> [Source passage]
Implement a reinforcement learner on the Tic-tac-toe problem that uses a neural net to approximate the value function. No outside help was enlisted other than the typical Google searches for Scala syntax, equations, etc. I made heavy reference of Sutton and Barto's Reinforcement Learning.
- See the convergence graphs in the folder ./graphs. The next step for these is to convert them to an average with error bars rather than a scatter plot.
- When collecting data for the graphs, instead of collecting from the training data where epsilon is non-zero, I should train for some number of episodes, turn off epsilon to collect data, and then repeat to the end.
- If you want to generate the graphs for yourself, change the check at the top of ticTacToeWorld.scala
if (false) { PlotGenerator.generateLearningCurves() }
. This will generate graphs in the current directory instead of testing a single run with output in the terminal.
Building, dependencies, and running tests are handled by gradle. On Mac you can install gradle using HomeBrew with brew install gradle
. Then, in the project's directory:
gradle test
- Expect to see output in the terminal. The unit tests will pass for each game situation if the threshold for optimal play is hit. A visualization of the Tic-tac-toe board has been implemented, but it's off by default because it's a huge performance drain. Turn it on by setting showVisual to yes in ticTacToe.sala. If you want to see the visualization occurring at human pace, open ticTacToe.scala and uncomment the line
Thread.sleep(500)
.
- There's no terminal output, but you should see the visualization converge on the optimal solution over time. Play will never be completely optimal because epsilon is never reduced to 0.
cd gridworld
mkdir build
scalac -d build *.scala
scala -classpath build GridWorldLearning
- Agent vs. agent play has been implemented both as tabular vs. tabular and neural net vs. neural net
- The tabular vs. tabular performs optimally and reaches nearly ~99% stalemates in 50000 episodes
- The neural net vs. neural net underperforms and converges on 50% X wins and 50% O wins.
- As a result of bug fixes, good results are achieved on the tabular vs. random, tabular vs. tabular, and neural vs. random situations with parameters that make sense. For the neural net, the learning rate is now 1/(number neurons). The reward function is now 1 for a win and -1 for a loss. All other moves receive a reward of 0. This is as it should be and indicates learning occurring as expected.
- Due to considerably less than optimal results on neural vs. neural, as sanity checks I:
- Represented the feature vector as 19 inputs (9 spaces for X, 9 spaces for O, 1 action) rather than 10 (9 spaces on the board + 1 action). As expected, this had no effect on results.
- Used 9 neural networks per agent rather than 1. With this configuration, the feature vector is simply the 9 input positions and each neural net is specific to a given action. This actually had a positive effect on results. This makes sense in that it decreases the complexity of the function any given neural network needs to approximate, but it should be unnecessary.
- With some extreme parameters, I'll see the neural vs. neural situation get up to 100% stalemates: epsilon=0.1, learningAlpha=1/(number hidden neurons), neuralNetAlpha=0.7, gamma=0.9, numberHiddenNeurons=26, bias=0.0, initialWeights=0.25 and using the bipolar sigmoid activation function instead of sigmoid. However, the results are very unstable and on a subsequent run might simply converge to 50% wins/50% losses again. I could potentially output the weights from one of these runs that manages to reach 100% stalemates and then simply instantiate future neural nets from those weights. However, the lack of reproducible learning from the net is unsatisfactory.

> [Provided information]
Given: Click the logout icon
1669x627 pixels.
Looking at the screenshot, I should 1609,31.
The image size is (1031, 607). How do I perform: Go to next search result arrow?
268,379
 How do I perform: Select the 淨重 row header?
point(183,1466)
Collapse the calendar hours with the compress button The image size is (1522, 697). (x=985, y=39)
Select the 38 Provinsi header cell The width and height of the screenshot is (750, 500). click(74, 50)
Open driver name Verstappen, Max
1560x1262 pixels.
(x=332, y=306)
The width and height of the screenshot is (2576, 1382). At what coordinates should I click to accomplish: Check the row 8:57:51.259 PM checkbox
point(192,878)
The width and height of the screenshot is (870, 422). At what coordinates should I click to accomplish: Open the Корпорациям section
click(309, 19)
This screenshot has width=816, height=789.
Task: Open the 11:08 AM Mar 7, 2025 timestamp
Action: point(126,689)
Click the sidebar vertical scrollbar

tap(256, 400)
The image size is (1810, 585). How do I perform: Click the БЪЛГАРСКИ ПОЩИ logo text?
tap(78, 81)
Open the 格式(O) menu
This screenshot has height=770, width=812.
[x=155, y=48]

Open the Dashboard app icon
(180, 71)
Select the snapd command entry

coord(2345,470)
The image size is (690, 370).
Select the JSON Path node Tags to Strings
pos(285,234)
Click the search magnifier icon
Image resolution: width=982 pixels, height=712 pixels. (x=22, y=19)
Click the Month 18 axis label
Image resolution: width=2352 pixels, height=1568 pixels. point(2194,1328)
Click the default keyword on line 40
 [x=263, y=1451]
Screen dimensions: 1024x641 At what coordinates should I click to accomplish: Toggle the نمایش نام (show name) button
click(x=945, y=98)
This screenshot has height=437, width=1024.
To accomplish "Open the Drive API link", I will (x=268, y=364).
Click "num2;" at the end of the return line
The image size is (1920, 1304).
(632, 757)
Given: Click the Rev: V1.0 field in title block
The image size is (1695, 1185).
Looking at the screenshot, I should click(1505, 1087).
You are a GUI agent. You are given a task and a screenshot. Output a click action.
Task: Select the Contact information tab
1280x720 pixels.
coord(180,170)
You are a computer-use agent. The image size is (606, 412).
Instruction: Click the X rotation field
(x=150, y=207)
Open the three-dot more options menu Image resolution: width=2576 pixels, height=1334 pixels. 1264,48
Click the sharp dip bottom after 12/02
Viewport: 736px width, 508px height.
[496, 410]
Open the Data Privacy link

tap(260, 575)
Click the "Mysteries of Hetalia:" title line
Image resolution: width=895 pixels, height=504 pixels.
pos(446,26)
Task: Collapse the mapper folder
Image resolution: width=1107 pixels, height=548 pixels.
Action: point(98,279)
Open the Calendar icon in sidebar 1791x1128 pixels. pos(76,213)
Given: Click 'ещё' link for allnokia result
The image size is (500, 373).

> [Objective] Print the section of the Tic-tac-toe reinforcement learning notes between "- As a result" and "occurring as expected.", inclusive.

> [Exercise output]
- As a result of bug fixes, good results are achieved on the tabular vs. random, tabular vs. tabular, and neural vs. random situations with parameters that make sense. For the neural net, the learning rate is now 1/(number neurons). The reward function is now 1 for a win and -1 for a loss. All other moves receive a reward of 0. This is as it should be and indicates learning occurring as expected.